Activité A:
Selon l'extrait affiché, combien de vues la vidéo totalise-t-elle déjà ?
Activité B:
Reproduisez à l'identique, dans l'extrait affiché, tout ce qui va de « Exploiter le lien » jusqu'à « quelque 17.000 commentaires. ».

Extrait affiché:
--*--

Exploiter le lien viscéral unissant les Marocains et leur Roi et, partant, semer la terreur parmi les citoyens à travers une vidéo au titre racoleur: «La monarchie est à l’épreuve, le peuple doit se soulever». Le procédé est abject puisque, à part distiller de pures balivernes, porter des accusations sans fondement contre des personnes physiques et morales et lancer des hypothèses plus farfelues les unes que les autres, évoquant même la magie noire et autres théories du complot, il n’apporte aucun élément un tant soit peu crédible. Mais le procédé fonctionne. La vidéo totalise déjà plus d’un million de vues et quelque 17.000 commentaires.
On y a le choix entre un coup d’État contre le roi Mohammed VI, qui serait en cours, et le prétendu état de santé du Souverain qui ferait l’objet d’un sort jeté par un collectif de sorciers très puissants. Le tout obéit à une seule fin: utiliser l’attachement des Marocains à la monarchie comme accroche pour distiller un discours ciblant les institutions sécuritaires. Derrière ce double complot, tenez-vous bien, se trouveraient les services de contre-espionnage. Mieux, ce coup d’État silencieux menace également le Prince héritier et il s’appuie… sur la sorcellerie. On savait que la DGST disposait d’une panoplie d’armes dans son arsenal, mais on ignorait que la plus efficace d’entre elles a pour nom la magie noire.
Vous l’aurez compris, nous sommes dans un océan infini de balivernes, de fabulations et de théories complotistes à dormir debout. Il en va ainsi du youtubeur Hicham Jerando, un Marocain installé au Canada, qui se présente comme un homme d’affaires. Il n’est en réalité rien d’autre qu’un agitateur partagé entre son obsession de faire du chiffre sur les réseaux sociaux et le racket de ses victimes, soit les personnalités qu’il prend pour cible dans ses vidéos. C’est finalement ce qui l’a perdu.

--*--

Données brutes:
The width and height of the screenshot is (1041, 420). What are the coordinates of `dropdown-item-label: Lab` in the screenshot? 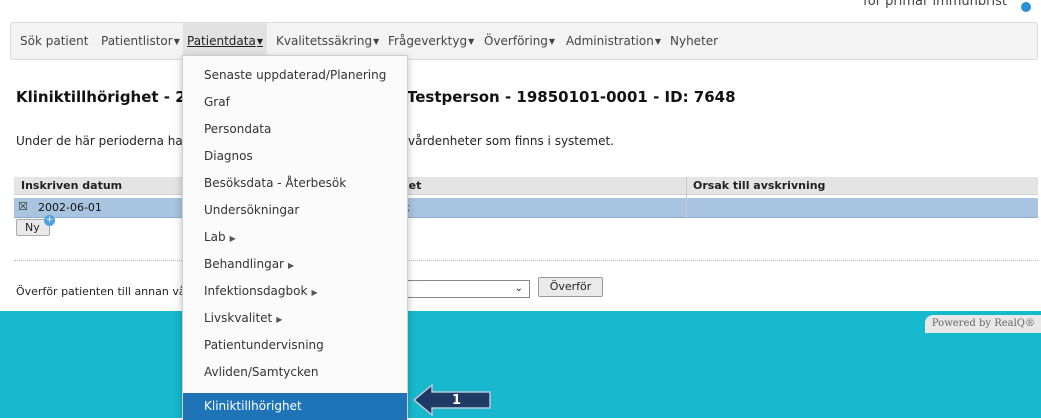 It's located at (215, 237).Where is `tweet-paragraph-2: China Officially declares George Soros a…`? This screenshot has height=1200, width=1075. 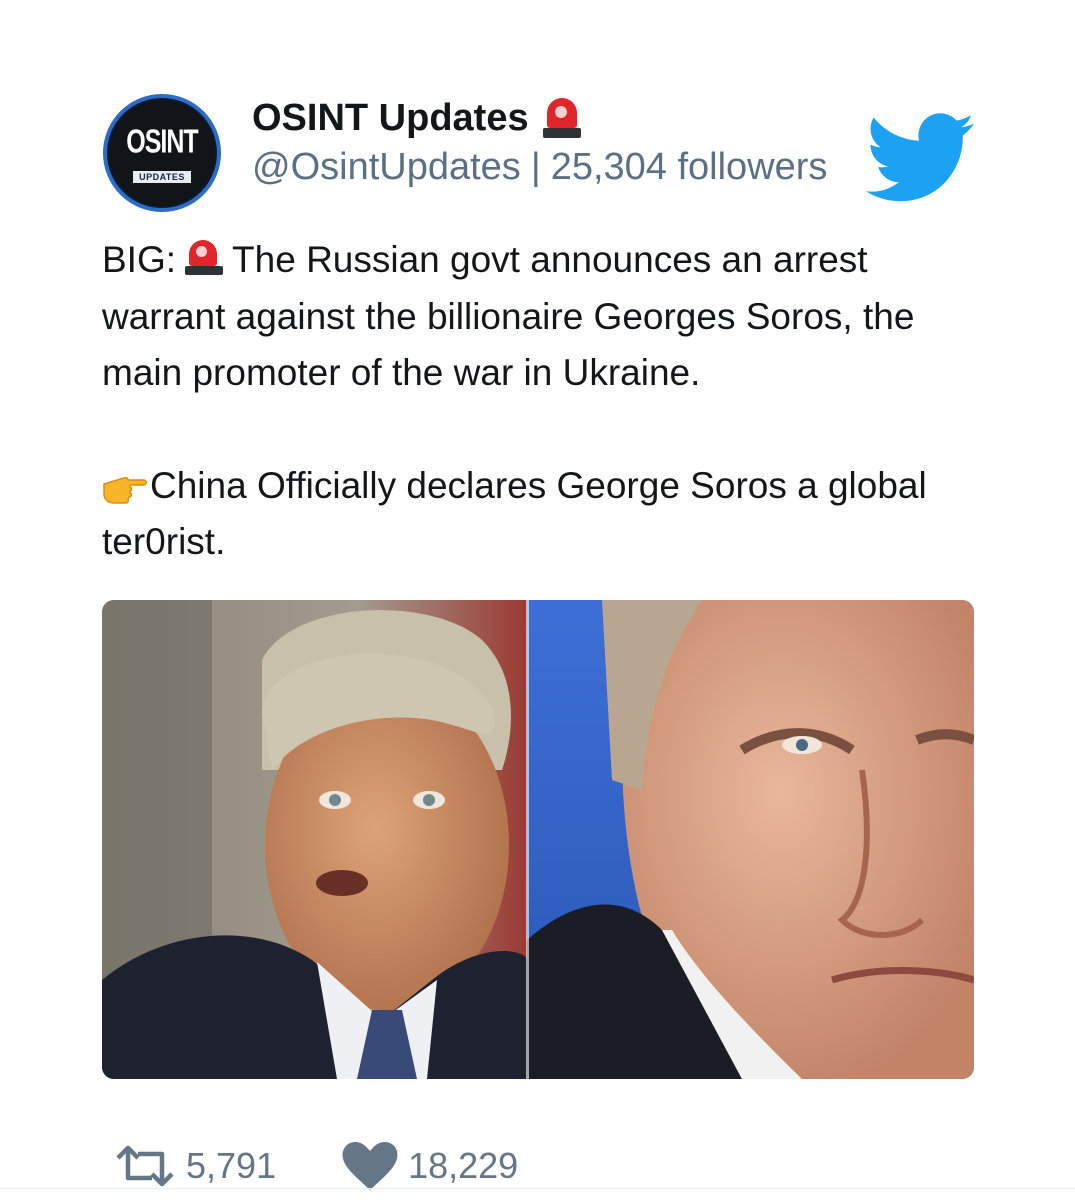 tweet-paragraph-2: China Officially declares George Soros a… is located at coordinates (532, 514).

--*--

Résultat A:
Plus d'un million de vues.

Résultat B:
Exploiter le lien viscéral unissant les Marocains et leur Roi et, partant, semer la terreur parmi les citoyens à travers une vidéo au titre racoleur: «La monarchie est à l’épreuve, le peuple doit se soulever». Le procédé est abject puisque, à part distiller de pures balivernes, porter des accusations sans fondement contre des personnes physiques et morales et lancer des hypothèses plus farfelues les unes que les autres, évoquant même la magie noire et autres théories du complot, il n’apporte aucun élément un tant soit peu crédible. Mais le procédé fonctionne. La vidéo totalise déjà plus d’un million de vues et quelque 17.000 commentaires.